RLAI open page

	Reinforcement Learning and Artificial Intelligence (RLAI)
	Project Proposals

The ambition of this page is to present project proposals for RLIP and encourage discussion and participation between class members

Reinforcement Learning and Music Composition

Music composition is a problem that has not been explored in the context of reinforcement learning. While the exact formalism of music composition as a reinforcement learning problem may be complicated, the general idea is quite intuitive. A reinforcement learning agent can select notes to play, while an observer gives rewards to the agent based on whether the observer enjoys the resulting melody.

There are some interesting issues that can be explored in this project:

Learning Quickly: A human observer will quickly lose interest if the agent continually produces dissonant passages, thus the agent must be able to produce acceptable passages in a small number of episodes.
Temporal Abstraction: This issue is brought about in two different ways. First, notes are held for varying numbers of beats. This means that certain notes are held through several timesteps. In a real-time setting this necessitates being able to handle actions which span multiple timesteps. The second issue is that there are certain sequences of notes that may be desirable to repeat. An agent that can learn to group such a sequence as a single unit may be better equipped to produce enjoyable music.
Complex Reward Structure: A reinforcement learning agent attempts to maximize its reward. However, in the case of music composition, this attempt to maximize reward will not necessarily result in a coherent melody line.
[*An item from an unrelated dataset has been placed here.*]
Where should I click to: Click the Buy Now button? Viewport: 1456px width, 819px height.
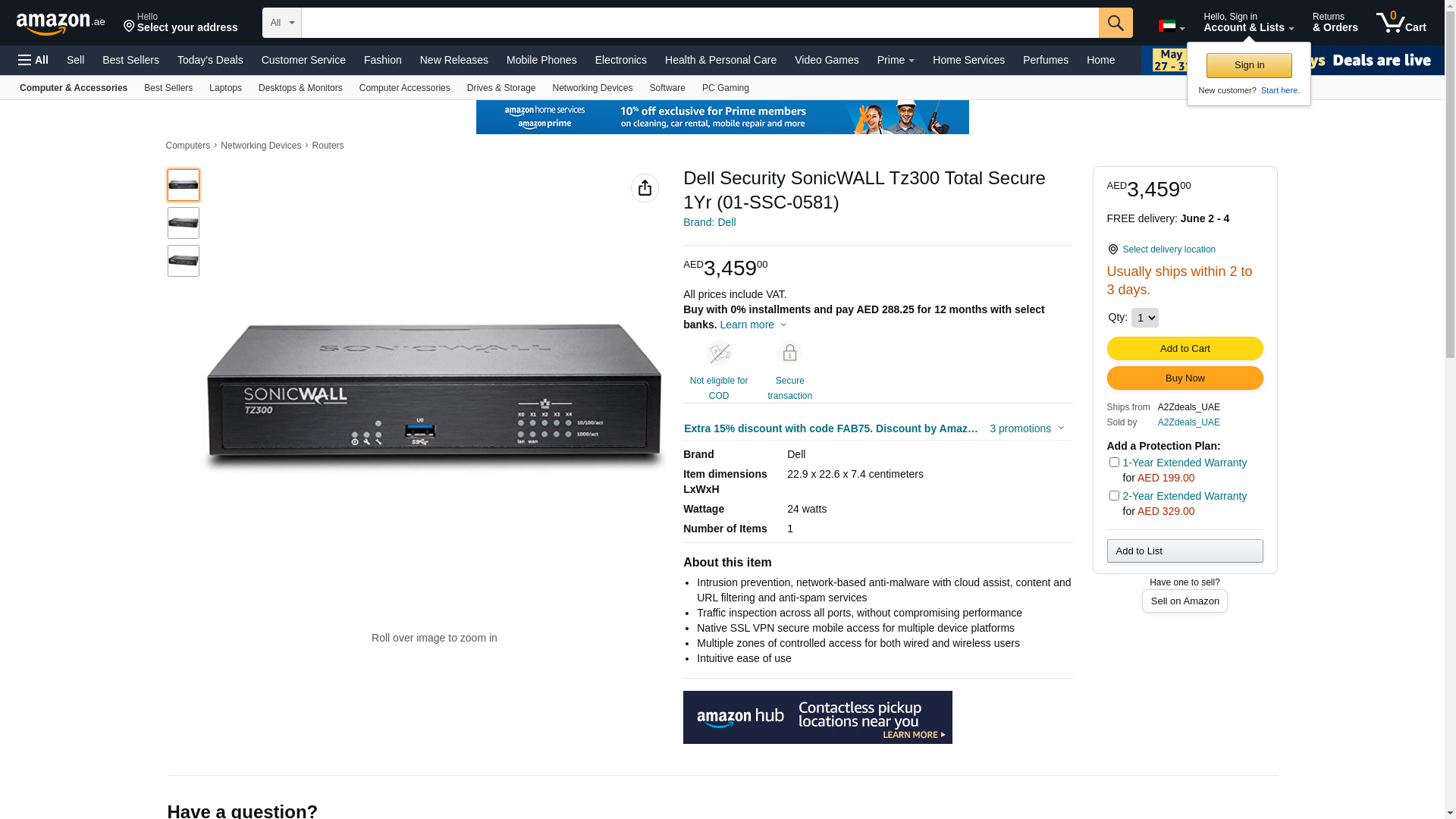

The problem of formulating composition as a reinforcement learning task is itself a difficult problem. We need to choose the granularity of the agent's action selection (does the agent select individual notes or entire passages). We also need to define the agent's state. We can consider the previous note played as the agent's 'state', but it may be more useful to remember the previous n notes selected. Another facet of the formulation is the fact that we are thinking in terms of a discretized set of notes. In reality, the space of tones is continuous and an agent could operate over this continuous state space. Another part of the formulation to think about is the use of domain knowledge. There are certain intervals which are commonly found in music such as thirds and fifths. It may be desirable to imbue the agent with such knowledge in order to assist the agent.

In order to make this a feasible project, we plan on using a reduced scale (perhaps a 5-note blues scale), and we are considering an agent that improvises on a given melody (rather than creating a new melody line from scratch). This will be mainly an empirical study and we will experiment with different learning agents with different parameters in order to see what gets the best results.

People involved in this project:
Eddie (erafols@cs)
Jonas (jonas@cs)

Clustering for Function Approximation

I have long been interested in applying clustering algorithms to continuous valued action spaces in the hope of creating an adaptive input representation for reinforcement learning.

The idea is fairly simple. Like with tile coding, we will look at various combinations of the input variables. If we have 3 continuous variables x,y,z, we would look at combinations like {x, y, z, xy, xz, xyz}. However, unlike tile coding, where you decide on the tilings (which generate input features) ahead of time, we will define a clustering algorithm that calculate these input features. With this approach, perhaps the agent could naturally adapt its interpretation of the input variables dynamically, allowing it to solve problems with different distributions of inputs. IE, hook the algorithm up to a black box that takes an action, spits out continuous variables and a reward, and the function approximation could be adapted online.

More complex approaches would try and somehow incorporate rewards or values into the cluster mechanism to groups inputs not only based on their values, but based on some more complex measure.

We could apply this to several 'standard' RL problems such as mountain car, the acrobat, etc.

If you have interest in this sort of project, please let me know.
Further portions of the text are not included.